Today’s Network Knowledge
Connected components

Before entering, do you know about the difference between subgraph and connected component?

(original content)One standard way to categorize graphs is as connected or disconnected. A disconnected graph can be decomposed into a series of graphs that are not connected to each other. I would refer to one of those as a component. A subgraph on the other hand is a subset of vertices of the original graph along with a subset of edges. reference

Reachability is the key. Furthermore, the connected graph can be called connected, disconnected graph depending on whether the nodes in the graph can arrive through the edge. However, think of subgraph as a graph extracted as a condition ___ whether it belongs to a particular subset of nodes, a particular subset of edges, etc.

Simply put, you can think of it as “graph data form depending on whether or not it leads to a connection between nodes” or “graph data form depending on whether or not it belongs to a subset.”

Chef tmi) connected component is divided into week and strong again. At this time, the criteria for sharing is “directionality or not.” When there is direction, the concatenated form is the opposite of strong connected component, and when there is no direction, the concatenated form is weekly connected component.

TGL:GNN Time Training General Framework for 1 Billion Scale Graphs

[https://arxiv.org/pdf/2203.14883.pdf]

It’s a paper that people in the field will like. You’ll have a lot of questions about how to learn and deduce graphs with billion-scale. This paper is a good reference book for those guidelines and references.

The core of the temporary graph reference is to store information that changes over time in the edge in timestamp format and update it through message passing. It is also important to save the newly updated new information as a resume through information exchange between nodes. This paper proposed the solution as random chunk scheduling.

This paper clearly addresses many of the challenges faced in the field, including node memory, attentionagggregator, temperalsampler, and multi-gpu (parallel-sampling). After reading the paper, there are occasional sections that you access in terms of data structures such as binary search and pointer, so if you want a detailed understanding, it is recommended that you review the data structures for a while.
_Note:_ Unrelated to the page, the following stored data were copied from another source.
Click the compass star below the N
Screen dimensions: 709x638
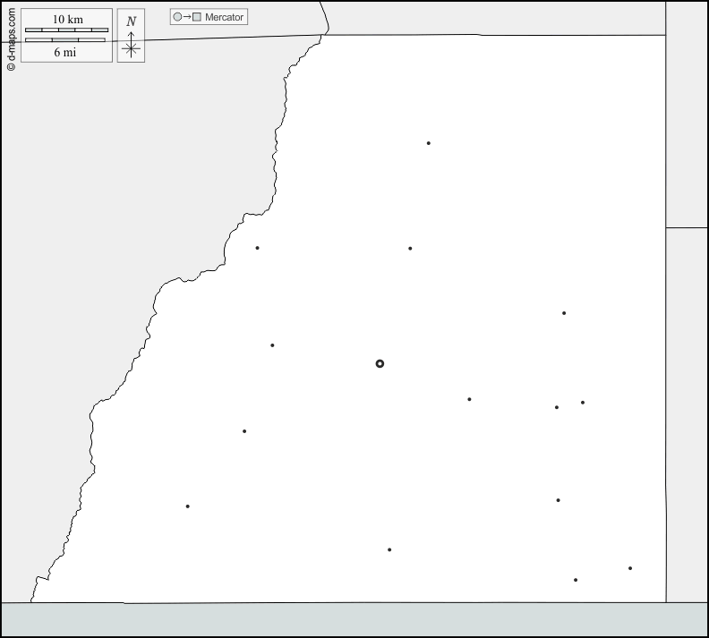click(x=131, y=49)
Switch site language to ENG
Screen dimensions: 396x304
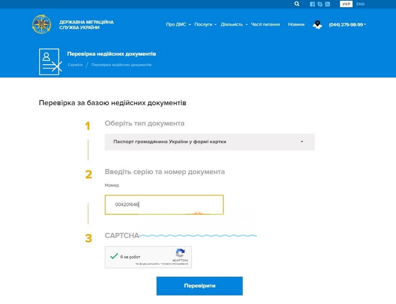point(360,4)
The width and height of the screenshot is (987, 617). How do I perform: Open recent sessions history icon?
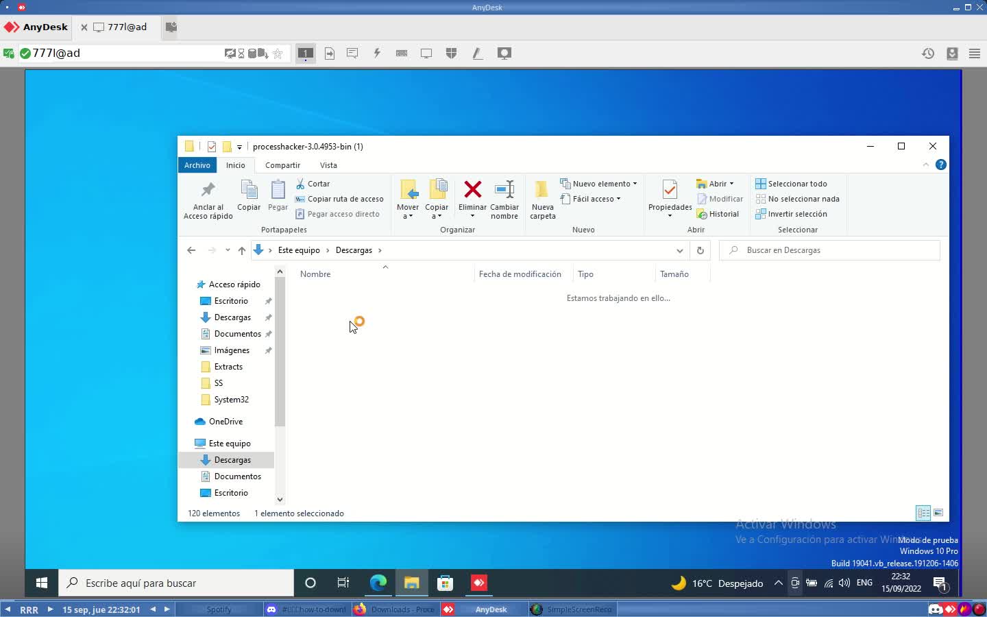pos(928,53)
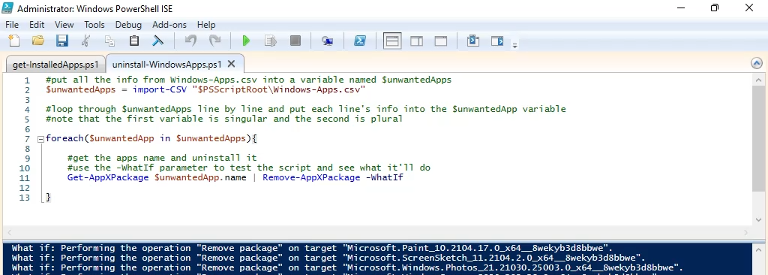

It also uses the DGL framework. It includes the concept of Message Flow Graph (MFG). I’m sure some of you are not used to it. Think of it simply as a concept of how to sample information received from message passing. (If you are interested in the details, I recommend you to visit DGL. Alternatively, if you need additional explanations, please email or link in to the chef! Welcome 🙂)
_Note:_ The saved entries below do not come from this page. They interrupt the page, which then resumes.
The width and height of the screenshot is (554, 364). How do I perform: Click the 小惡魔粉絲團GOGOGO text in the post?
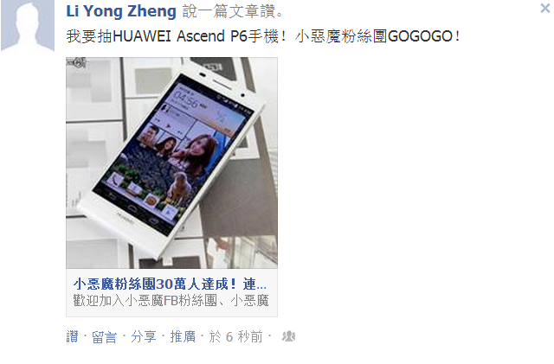377,36
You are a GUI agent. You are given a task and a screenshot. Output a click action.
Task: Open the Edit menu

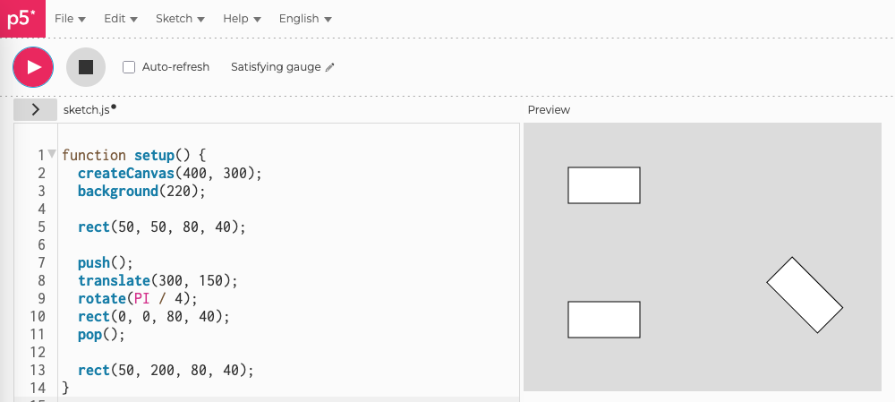point(121,19)

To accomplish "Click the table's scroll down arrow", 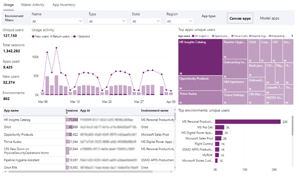I will pyautogui.click(x=175, y=167).
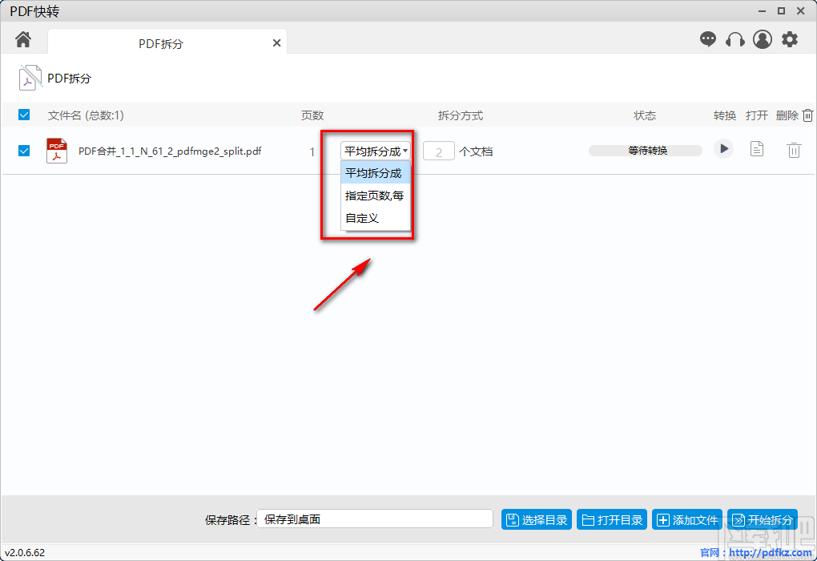The width and height of the screenshot is (817, 561).
Task: Start conversion with the play button
Action: [723, 149]
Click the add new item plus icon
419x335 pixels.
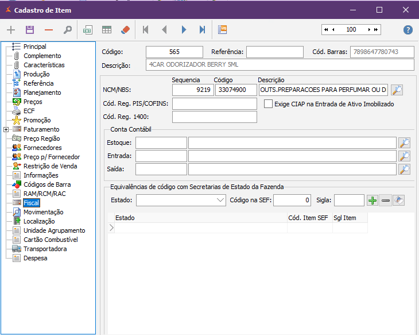11,30
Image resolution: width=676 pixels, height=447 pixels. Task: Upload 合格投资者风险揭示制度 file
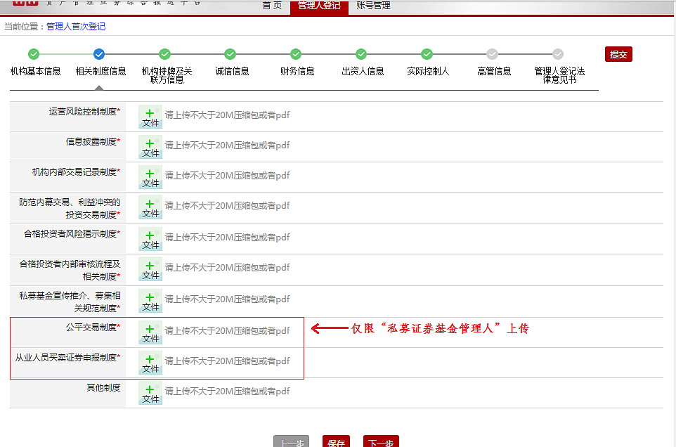pyautogui.click(x=150, y=239)
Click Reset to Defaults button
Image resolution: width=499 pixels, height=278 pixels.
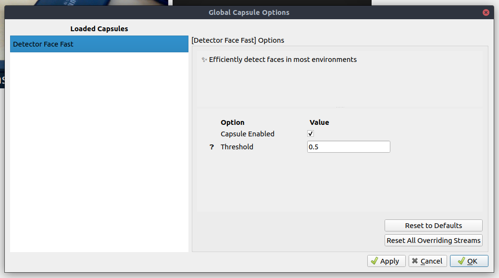point(434,226)
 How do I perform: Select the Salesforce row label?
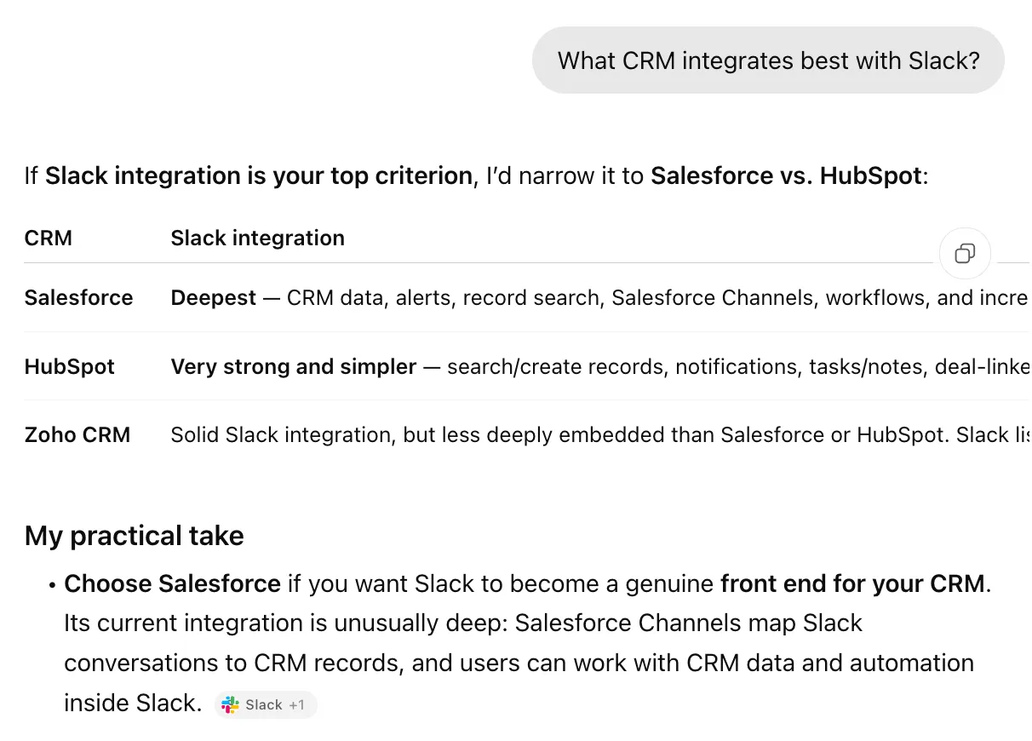79,298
** ** ** 서 ))) Tutorial: Extending GNN in production: Challenges and opportunities story

[https://www.youtube.com/watch?v=HRC4hZKiUWU&t=1609s]

It was released at the LoG conference. The video shows the limitations of using gnn in production. I recommend that you watch it whenever you have time. Full of quality content and chips.

There will also be parts that utilize GDB, but if you have any questions or concerns about seminars such as practical training tutorials, please leave a message. If there is a certain amount of demand, the chef will try to prepare for the implementation and sharing session.

** **By the way, I will start by mentioning pyg limitations at the beginning of the paper. I think it’s because of the composition of DGL(aws) versus PyG(intel, nvidia, stanford) Te GNN & jraph(google). I feel like I’m watching the Three Kingdoms. The philosophy of each framework and the direction of development are different, so I think it is another pleasure of GNN to compare and utilize them.

APAN: Asynchronous Propagation Attention Network for Real-time Temporal Graph Embedding

[https://arxiv.org/abs/2011.11545]

This is a paper I found while studying cs329S, which is an electrocute related to MLops. I was also very happy to try to deploy gn with web as a side project next year, and I thought it would be helpful for nearly half of the readers in the field. In fact, high latency is often cited as the biggest problem in GNN’s conference. The gossip was long. It is a good paper from an industrial point of view, as the thesis states the phrase “since users cannot talk about the high latency of neighbor query in a giant graph database, deploying a synchronous CTDG model in online payment platform.”

This paper focuses on how to update nodes by focusing on message passing. When you first encounter a gn, the space for storing information on the node is usually compared to a mailbox. It’s an idea that transforms the mechanics of the mailbox.

Specifically, the previous event, message querying, timestamp sorting, and reading out occur during existing temporary embedding. At this point, the cost is significant. This was solved by importing only the history messages of the most recent neighbors, processing information with aggregation mean, summarized when updating, and message decaying (FIFOqueue concept.

I think it’s the best mailbox blueprint for online deployment. The results and interpretation of the experimental section are very interesting. It is amazing to see that the performance does not decrease compared to other models designed to reflect all the graph information well, and the speed is also fast.

Residual Network and Embedding Usage: New Tricks of Node Classification with Graph Convolutional Networks

[https://arxiv.org/abs/2105.08330]

This paper is a collection of efficiency tricks from node-classification. You don’t like the performance after implementing baseline? It’s a good paper to refer to when you do. In fact, the chef usually tries to improve performance by starting with correct & smooth when he doesn’t like the performance, but most of them were satisfied. 🙂

These are easy-to-understand methods such as Mini batch training, normalization and dropout, Adversarial training, and Label propagation, and simple code implementation. I think it’s also the beauty of this paper to combine these methodologies and closely watch what happens and compare the results of the experiment and how they differ from the results you expect.

Pay Attention to MLPs

[https://arxiv.org/abs/2105.08050]

The transformer structure has hegemony in the deep learning model.It is not an exaggeration to say that it is used in many industries.

The idea of replacing positional encoding, the core information of transformer, with the concept of a spatial gating unit is the main thesis. The self-attention concept, which is one of the elements of the transformer, is contrasted in many areas such as ‘calculation amount’ and ‘projection’ to solve the idea in an interesting way.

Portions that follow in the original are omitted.